**WORK TO COMPLETE**
Return, without any change, the part of the records below that opens with the line containing "Where should I click to: Select" and closes with the last line of the records.

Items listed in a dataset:
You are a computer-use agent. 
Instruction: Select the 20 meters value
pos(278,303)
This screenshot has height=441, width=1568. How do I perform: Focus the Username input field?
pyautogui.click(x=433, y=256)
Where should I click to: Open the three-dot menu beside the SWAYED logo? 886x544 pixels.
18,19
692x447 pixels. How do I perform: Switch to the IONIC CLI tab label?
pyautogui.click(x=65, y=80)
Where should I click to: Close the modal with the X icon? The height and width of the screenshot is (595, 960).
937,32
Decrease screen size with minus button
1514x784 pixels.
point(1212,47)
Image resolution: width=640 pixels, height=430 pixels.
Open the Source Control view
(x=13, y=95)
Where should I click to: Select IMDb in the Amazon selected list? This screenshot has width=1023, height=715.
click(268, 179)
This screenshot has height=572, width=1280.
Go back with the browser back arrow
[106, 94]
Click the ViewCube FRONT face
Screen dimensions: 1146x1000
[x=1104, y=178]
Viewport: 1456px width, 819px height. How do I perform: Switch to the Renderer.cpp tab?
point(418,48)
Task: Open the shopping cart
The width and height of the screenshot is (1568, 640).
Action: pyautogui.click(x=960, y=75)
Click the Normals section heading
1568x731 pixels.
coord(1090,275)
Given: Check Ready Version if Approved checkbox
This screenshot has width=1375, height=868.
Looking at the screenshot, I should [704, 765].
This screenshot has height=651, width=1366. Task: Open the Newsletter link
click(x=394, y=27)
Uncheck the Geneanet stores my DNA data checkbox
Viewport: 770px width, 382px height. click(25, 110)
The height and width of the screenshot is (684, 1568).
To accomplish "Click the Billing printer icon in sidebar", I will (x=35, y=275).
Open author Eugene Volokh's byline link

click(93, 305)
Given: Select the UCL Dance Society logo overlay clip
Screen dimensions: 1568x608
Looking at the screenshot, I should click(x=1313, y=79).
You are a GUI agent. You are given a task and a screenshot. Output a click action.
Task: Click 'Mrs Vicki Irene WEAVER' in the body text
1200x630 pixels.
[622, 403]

**TASK ANSWER**
Where should I click to: Select IMDb in the Amazon selected list? This screenshot has width=1023, height=715.
click(268, 179)
This screenshot has height=572, width=1280.
Go back with the browser back arrow
[106, 94]
Click the ViewCube FRONT face
Screen dimensions: 1146x1000
[x=1104, y=178]
Viewport: 1456px width, 819px height. How do I perform: Switch to the Renderer.cpp tab?
point(418,48)
Task: Open the shopping cart
The width and height of the screenshot is (1568, 640).
Action: pyautogui.click(x=960, y=75)
Click the Normals section heading
1568x731 pixels.
coord(1090,275)
Given: Check Ready Version if Approved checkbox
This screenshot has width=1375, height=868.
Looking at the screenshot, I should [704, 765].
This screenshot has height=651, width=1366. Task: Open the Newsletter link
click(x=394, y=27)
Uncheck the Geneanet stores my DNA data checkbox
Viewport: 770px width, 382px height. click(25, 110)
The height and width of the screenshot is (684, 1568).
To accomplish "Click the Billing printer icon in sidebar", I will (x=35, y=275).
Open author Eugene Volokh's byline link

click(93, 305)
Given: Select the UCL Dance Society logo overlay clip
Screen dimensions: 1568x608
Looking at the screenshot, I should click(x=1313, y=79).
You are a GUI agent. You are given a task and a screenshot. Output a click action.
Task: Click 'Mrs Vicki Irene WEAVER' in the body text
1200x630 pixels.
[622, 403]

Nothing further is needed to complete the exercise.